RECORDED INFORMATION:
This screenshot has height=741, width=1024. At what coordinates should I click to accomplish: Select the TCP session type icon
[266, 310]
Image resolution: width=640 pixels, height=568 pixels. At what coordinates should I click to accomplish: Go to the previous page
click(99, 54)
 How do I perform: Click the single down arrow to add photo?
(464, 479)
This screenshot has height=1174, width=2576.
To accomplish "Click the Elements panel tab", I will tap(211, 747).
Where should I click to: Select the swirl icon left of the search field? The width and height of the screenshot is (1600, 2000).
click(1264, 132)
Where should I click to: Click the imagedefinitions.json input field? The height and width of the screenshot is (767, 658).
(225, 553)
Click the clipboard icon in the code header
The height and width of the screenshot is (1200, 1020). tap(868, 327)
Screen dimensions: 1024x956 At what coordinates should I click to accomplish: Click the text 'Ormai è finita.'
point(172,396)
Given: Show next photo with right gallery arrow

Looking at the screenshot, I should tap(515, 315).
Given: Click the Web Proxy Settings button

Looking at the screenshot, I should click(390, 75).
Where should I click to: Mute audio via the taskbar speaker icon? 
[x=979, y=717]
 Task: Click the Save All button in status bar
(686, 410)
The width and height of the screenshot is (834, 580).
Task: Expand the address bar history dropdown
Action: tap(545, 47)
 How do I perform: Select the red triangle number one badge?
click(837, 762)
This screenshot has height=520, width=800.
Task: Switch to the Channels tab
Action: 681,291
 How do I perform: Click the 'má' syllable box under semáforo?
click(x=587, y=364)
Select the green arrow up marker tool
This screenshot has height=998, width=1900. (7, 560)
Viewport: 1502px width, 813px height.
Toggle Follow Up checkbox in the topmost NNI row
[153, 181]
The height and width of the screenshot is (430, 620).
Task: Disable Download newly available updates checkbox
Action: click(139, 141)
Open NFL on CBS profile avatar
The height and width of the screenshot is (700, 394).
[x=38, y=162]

TASK DESCRIPTION:
Write out, word for word, the line containing "How do I perform: Click the 'má'" and every line after it to the end of the data above.

RESPONSE TO THE TASK:
 How do I perform: Click the 'má' syllable box under semáforo?
click(x=587, y=364)
Select the green arrow up marker tool
This screenshot has height=998, width=1900. (7, 560)
Viewport: 1502px width, 813px height.
Toggle Follow Up checkbox in the topmost NNI row
[153, 181]
The height and width of the screenshot is (430, 620).
Task: Disable Download newly available updates checkbox
Action: click(139, 141)
Open NFL on CBS profile avatar
The height and width of the screenshot is (700, 394).
[x=38, y=162]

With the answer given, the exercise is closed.